Water will always be available from a gravity feed system.
So, what tips can we take away from these stories?
- We can break down tasks into smaller increments that are more manageable for us. Use a cart to carry feed and water to your coops. If you only have one coop in your garden, this should not be a problem, but for those with two or more coops, you can easily load up a cart or even a wheelbarrow with a gallon or quart jugs of water.
- The same principle applies to the feed; decant it into smaller, covered containers if necessary. Reusing a large plastic pail, such as cat litter containers, saves plastic from the landfill, and they can be reused numerous times.
- If you have a riding mower, perhaps you can hitch up a small cart to pull to the coops.
- Having family or friends who can help with some of the heavier chores, such as carrying feed sacks, would be a blessing. It need not be daily but maybe once every couple of weeks.
- Is there any way you can make coop cleaning easier for yourself? If you don’t use poop trays, hammocks, or boards, maybe it’s time to consider it. If you have some spare cash, perhaps hire a teenager to do full coop clean-outs once every couple of months and do a simple daily tidy up yourself.

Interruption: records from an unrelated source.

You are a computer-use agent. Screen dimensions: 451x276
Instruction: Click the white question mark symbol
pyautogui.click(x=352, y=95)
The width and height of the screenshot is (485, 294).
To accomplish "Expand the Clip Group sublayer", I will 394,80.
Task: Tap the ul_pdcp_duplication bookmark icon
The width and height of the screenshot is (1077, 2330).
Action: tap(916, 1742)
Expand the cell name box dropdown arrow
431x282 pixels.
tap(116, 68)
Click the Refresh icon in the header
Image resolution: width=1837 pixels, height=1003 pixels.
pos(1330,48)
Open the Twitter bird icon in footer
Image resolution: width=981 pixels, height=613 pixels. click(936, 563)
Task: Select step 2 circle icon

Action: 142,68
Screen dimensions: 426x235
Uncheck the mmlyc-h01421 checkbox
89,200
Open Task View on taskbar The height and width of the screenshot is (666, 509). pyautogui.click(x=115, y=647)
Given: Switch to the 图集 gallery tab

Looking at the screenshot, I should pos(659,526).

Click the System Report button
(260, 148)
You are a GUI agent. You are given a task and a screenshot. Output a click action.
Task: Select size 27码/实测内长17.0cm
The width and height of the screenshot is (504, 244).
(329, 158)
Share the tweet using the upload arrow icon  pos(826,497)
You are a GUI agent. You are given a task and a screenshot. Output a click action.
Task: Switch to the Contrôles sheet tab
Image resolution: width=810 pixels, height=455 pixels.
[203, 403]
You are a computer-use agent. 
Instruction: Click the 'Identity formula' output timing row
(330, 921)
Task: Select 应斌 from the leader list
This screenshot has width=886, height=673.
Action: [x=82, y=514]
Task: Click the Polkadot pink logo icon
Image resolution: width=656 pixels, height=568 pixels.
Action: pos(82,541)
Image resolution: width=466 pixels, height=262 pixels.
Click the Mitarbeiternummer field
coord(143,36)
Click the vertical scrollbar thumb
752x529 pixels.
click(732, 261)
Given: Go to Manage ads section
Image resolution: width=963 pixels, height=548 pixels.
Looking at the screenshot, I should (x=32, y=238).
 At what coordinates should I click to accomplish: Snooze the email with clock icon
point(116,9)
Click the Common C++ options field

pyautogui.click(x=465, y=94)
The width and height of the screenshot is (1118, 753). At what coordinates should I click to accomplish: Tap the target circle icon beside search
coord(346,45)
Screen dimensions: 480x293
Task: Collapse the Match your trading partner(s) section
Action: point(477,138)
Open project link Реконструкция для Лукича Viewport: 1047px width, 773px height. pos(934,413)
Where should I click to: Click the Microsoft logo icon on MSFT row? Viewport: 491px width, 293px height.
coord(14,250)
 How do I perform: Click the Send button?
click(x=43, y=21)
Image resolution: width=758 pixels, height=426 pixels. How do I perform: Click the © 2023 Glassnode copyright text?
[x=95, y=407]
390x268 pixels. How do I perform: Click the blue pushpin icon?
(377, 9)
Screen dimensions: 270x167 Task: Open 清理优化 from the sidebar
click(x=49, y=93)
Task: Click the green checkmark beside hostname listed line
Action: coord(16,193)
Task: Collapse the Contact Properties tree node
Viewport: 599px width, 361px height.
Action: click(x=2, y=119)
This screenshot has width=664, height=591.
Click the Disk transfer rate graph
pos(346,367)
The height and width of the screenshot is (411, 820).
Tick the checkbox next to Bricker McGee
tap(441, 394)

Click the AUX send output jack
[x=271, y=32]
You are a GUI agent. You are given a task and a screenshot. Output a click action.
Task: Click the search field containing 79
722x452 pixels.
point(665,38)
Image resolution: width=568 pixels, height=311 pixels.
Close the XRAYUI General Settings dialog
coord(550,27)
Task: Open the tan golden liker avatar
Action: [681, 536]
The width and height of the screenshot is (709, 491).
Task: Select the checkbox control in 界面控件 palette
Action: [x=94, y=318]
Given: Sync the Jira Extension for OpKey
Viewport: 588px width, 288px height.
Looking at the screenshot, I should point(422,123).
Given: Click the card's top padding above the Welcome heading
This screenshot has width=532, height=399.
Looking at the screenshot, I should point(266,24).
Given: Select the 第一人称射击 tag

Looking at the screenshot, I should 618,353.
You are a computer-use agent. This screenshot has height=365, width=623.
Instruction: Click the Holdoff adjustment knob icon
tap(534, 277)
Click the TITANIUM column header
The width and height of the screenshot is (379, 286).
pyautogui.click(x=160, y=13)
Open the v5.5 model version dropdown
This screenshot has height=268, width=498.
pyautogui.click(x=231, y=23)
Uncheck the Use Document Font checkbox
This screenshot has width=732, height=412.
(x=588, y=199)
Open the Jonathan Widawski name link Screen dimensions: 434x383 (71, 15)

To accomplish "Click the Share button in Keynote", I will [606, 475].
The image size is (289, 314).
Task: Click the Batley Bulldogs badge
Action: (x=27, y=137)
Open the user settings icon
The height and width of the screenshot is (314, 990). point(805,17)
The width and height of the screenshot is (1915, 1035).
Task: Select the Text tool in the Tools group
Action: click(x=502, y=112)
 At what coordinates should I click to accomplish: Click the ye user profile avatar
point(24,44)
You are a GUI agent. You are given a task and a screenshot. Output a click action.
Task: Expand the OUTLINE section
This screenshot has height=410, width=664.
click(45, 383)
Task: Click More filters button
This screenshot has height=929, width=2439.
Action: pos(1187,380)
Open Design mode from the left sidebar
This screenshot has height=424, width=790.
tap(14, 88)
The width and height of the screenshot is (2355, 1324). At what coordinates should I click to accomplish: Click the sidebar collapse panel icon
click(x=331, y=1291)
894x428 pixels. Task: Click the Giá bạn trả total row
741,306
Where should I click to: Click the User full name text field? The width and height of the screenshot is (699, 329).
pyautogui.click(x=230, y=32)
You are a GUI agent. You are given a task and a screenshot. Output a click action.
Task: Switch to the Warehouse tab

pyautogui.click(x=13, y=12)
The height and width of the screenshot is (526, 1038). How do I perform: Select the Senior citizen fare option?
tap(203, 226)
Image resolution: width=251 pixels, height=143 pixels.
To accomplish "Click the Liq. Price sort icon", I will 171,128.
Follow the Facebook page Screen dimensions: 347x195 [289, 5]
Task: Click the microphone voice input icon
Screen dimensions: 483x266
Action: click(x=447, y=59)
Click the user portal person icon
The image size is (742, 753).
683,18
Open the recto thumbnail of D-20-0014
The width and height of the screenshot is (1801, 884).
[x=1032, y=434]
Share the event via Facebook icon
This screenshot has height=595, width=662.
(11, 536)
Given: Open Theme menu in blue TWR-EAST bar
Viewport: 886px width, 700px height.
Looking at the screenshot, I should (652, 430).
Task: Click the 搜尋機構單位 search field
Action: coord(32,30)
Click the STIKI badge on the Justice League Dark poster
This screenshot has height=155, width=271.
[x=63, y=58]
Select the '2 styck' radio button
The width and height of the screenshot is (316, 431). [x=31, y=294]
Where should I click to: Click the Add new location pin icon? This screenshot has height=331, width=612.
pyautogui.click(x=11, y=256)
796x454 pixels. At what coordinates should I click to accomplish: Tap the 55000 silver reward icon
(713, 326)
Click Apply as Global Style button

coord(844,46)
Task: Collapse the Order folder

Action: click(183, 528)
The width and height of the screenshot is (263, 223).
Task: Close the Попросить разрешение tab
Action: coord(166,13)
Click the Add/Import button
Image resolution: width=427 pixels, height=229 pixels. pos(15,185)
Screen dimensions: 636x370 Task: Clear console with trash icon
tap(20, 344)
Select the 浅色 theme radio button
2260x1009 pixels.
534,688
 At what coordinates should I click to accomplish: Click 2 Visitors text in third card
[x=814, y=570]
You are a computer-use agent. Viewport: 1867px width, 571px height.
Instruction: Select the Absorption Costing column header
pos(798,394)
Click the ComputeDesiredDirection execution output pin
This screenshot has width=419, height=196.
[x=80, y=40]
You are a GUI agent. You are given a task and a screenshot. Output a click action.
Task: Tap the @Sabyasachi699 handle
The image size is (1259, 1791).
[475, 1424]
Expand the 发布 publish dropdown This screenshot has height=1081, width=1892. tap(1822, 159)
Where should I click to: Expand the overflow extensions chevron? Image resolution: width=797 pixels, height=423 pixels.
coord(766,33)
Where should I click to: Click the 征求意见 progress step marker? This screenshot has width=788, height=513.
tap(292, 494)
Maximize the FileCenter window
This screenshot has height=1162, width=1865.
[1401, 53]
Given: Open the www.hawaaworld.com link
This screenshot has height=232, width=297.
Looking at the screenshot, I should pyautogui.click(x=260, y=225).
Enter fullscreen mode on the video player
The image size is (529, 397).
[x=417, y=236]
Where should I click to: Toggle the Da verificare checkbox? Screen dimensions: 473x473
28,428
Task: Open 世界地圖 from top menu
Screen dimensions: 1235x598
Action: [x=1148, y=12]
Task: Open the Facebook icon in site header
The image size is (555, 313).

- If you consider buying a new coop, get one easy to use, clean, and access. Even if you are fit and healthy now, looking to the future may save you some money now.
Look for ways to make it easier on yourself and still enjoy your flock. I can’t imagine life without my chooks; can you?
Heartfelt thanks to both Joanna and Deb for sharing their stories with us.
Sue Norris was born and raised in the UK. She traveled around the world as a registered nurse and settled in New York state with her partner about 25 years ago. She currently lives on 15 rural acres with 40-ish chickens, four rabbits, two dogs, and three cats, and assorted wildlife. Sue is happily retired and enjoying the serenity.